Sein Bauch, sagt Donald Trump, leistet ihm bei der Entscheidungsfindung bessere Dienste als die klügsten Beraterköpfe. Derzeit sagt der Bauch des amerikanischen Präsidenten ausweislich eines bizarren Auftritts im Rosengarten des Weißen Hauses ungefähr dies: Mach’ im Streit um die Mauer an der Grenze zu Mexiko unbeirrt weiter mit dem Regierungsstillstand. 800.000 betroffene Staatsbedienstete, die seit 22. Dezember entweder im unbezahlten Zwangsurlaub sind oder ohne Lohn arbeiten müssen, nehmen die finanzielle Durststrecke in Kauf, wenn es der nationalen Sicherheit dient. Die Realität sieht offenbar anders aus. 

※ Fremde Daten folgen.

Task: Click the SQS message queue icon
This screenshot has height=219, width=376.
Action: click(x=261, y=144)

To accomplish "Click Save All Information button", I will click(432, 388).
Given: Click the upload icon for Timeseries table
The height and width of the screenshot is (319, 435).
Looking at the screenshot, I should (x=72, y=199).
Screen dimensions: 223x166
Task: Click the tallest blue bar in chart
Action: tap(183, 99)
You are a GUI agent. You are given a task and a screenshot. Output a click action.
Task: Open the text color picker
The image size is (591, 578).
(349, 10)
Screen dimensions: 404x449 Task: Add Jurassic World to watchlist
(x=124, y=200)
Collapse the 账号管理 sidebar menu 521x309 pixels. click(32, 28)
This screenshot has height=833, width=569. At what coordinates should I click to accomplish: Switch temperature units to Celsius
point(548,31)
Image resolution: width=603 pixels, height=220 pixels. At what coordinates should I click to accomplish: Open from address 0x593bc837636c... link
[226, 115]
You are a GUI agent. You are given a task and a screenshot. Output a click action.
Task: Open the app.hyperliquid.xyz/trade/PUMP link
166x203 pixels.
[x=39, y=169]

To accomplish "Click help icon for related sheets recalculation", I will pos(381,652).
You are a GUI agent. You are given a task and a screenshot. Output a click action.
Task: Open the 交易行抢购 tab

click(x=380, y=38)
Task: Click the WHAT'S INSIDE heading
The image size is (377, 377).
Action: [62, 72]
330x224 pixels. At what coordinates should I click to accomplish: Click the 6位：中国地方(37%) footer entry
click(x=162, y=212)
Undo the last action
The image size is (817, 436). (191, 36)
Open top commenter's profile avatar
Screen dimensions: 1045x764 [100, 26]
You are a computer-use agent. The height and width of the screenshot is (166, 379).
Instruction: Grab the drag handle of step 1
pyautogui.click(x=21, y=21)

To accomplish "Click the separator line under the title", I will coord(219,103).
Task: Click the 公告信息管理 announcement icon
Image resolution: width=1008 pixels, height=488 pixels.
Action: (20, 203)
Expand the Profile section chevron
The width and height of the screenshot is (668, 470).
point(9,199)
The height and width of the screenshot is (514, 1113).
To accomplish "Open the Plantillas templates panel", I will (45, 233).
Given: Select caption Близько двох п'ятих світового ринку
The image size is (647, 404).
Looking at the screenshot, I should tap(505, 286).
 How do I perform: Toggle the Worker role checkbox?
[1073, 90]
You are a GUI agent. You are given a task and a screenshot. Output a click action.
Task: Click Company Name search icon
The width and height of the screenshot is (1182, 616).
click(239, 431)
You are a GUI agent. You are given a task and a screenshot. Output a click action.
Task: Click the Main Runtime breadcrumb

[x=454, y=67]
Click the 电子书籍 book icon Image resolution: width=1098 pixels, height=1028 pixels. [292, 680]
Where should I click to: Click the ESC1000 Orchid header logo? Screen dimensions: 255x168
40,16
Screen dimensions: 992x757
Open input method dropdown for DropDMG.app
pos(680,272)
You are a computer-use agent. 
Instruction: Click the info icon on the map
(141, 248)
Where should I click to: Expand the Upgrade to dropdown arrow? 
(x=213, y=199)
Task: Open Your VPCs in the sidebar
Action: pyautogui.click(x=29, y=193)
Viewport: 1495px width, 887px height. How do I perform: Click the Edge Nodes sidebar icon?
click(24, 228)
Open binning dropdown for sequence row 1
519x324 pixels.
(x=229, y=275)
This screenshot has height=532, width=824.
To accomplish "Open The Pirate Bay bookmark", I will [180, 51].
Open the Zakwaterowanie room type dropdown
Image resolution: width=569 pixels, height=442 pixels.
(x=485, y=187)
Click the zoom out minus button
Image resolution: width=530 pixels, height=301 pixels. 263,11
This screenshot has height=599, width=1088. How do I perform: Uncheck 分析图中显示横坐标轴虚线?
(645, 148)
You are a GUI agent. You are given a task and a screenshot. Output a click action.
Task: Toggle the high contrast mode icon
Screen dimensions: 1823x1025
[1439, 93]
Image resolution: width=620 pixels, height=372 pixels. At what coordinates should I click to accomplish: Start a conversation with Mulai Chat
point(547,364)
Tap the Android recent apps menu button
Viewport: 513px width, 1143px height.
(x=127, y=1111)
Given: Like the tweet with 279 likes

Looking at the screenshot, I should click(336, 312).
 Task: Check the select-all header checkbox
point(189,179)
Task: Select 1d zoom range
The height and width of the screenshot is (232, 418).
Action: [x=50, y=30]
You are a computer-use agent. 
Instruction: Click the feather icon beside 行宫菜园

Drei Todesfälle in Nationalparks

Von rund 55.000 Bediensteten der TSA, die an den US-Flughäfen Pässe kontrollieren und Taschen durchsuchen, melden sich nach Angaben der zuständigen Gewerkschaft immer mehr krank. An Drehkreuzen wie Dallas/Texas beträgt der Anstieg 300 Prozent. Die Mitarbeiter machen nicht „blau“. Sie suchen sich Gelegenheitsjobs, um die nächste Miete zahlen zu können. Prekär sind die Auswirkungen auch in den staatlich geführten National-Parks, wo 16.000 von 19.000 Rangern und Helfern nach Haus geschickt wurden und quasi freier Eintritt herrscht. Dort gibt es seit Beginn des „Shutdowns“ nach Medienberichten nicht nur riesige Müllberge. Sondern auch drei Todesfälle.